My eye is drawn elsewhere. But I'll admit that having Mario and Luigi in that shot was too perfect for this show.

I was thinking of you specifically when I brought up the combat for my Zelda game. I actually really loved the combat in Wind Waker and Skyward Sword, but after playing Demon's Souls I feel like this is the new standard for action/RPGs. Unless you wanted to take Zelda in the opposite direction and pattern it after a Devil May Cry or Bayonetta game, which could also be very cool.


05/08/2013 at 06:57 PM

Ah, your eye's drawn elsewhere, I catch your drift, it's Patrick isn't it! That handsome devil. The gorgeous lady in amazing cosplay that works really hard on her commendable creations is okay I guess, but she's got some *stiff* competition from the ginger devil next to her. The only thing that could make that picture more perfect for this episode would be if somebody in Samus cosplay was in the background on the left side completing the Holy Trinity.

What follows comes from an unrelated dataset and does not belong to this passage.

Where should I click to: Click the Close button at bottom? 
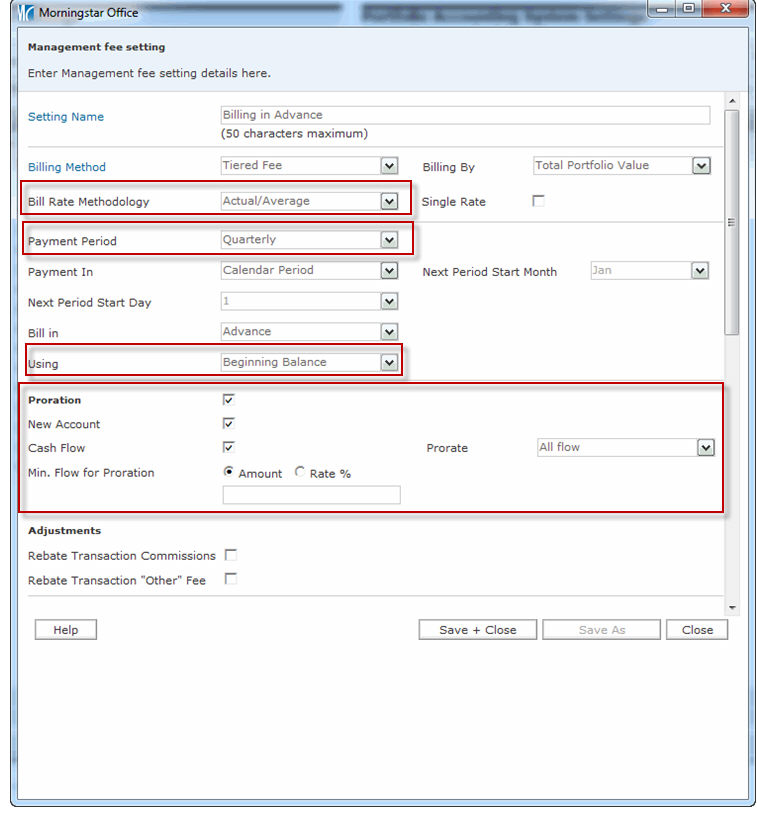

I'd prefer for Zelda to go the Souls route, but if they patterned their combat after DMC or Bayonetta that would be really cool too, I could imagine them doing a pretty good job of that making it really fun. I haven't played Skyward Sword but I really liked the combat in Wind Waker and in Twilight Princess maybe a tiny bit more I think. The Souls games have really improved on that style of combat and set a great precedent that people interested in the genre should study, but it's certainly not something Zelda should ever emulate wholesale. There's unique aspects of Link that should remain in Zelda games like his agility and varied moveset. I loved how you could do a half-circle roll around to the back of an enemy in TP and do a nice backstab if you timed it right. I liked how you could do the attack where you leap up into the air and attack them from above and then end up behind them.

Zelda doesn't need to be as grounded and squared as a Souls game, they can take influence from it but still have a unique Zelda feel since Link is always much more agile than a character in a Souls game. Link should still do awesome moves like jumping up into the air, rolling around back, and having fun and varied attacks like that.


05/13/2013 at 09:54 AM

I have always liked getting the nintendo consoles for the exclusives.  Metroid is one of my favourite series.  I picked up a gamecube when they were dirt cheap just to play metroid prime.  If it isn't a nintendo exclusive, I play it on my xbox or playstation.  

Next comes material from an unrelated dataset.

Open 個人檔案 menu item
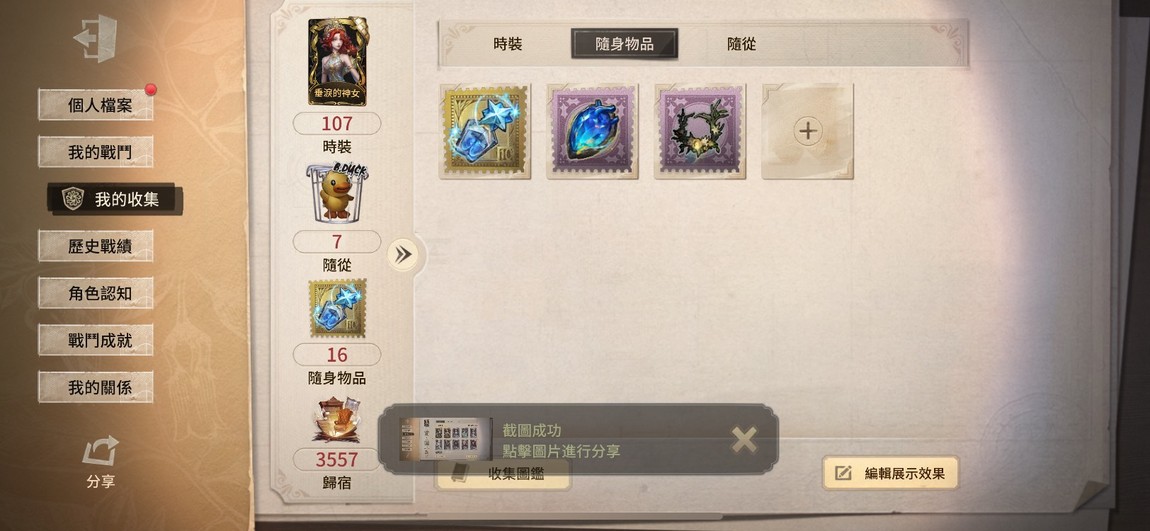Viewport: 1150px width, 531px height. [x=96, y=105]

 My family always seemed to be a generation behind for the longest time.  We had an nes when the super nintendo was out, we got a snes when the n64 came out, then we got a psone around the time when the ps2 came out.  So, I ended up jumping ship with the playstation, and the ps2 is when I finally caught up with the current generation.

on a side note, this podcast was long enough, that I finished goldeneye: reloaded. 

Julian Titus Senior Editor

05/13/2013 at 11:02 AM

I'm glad we were able to add some entertainment to that gaming experience! (I kid, I'm sure that game is fine.)

We usually come in around 2 hours, but we've flirted with the 3 hour mark a couple of times, although we have yet to break that threshold. The show we're recording this week might be a little on the epic side, as we have two amazing guests coming onto the show.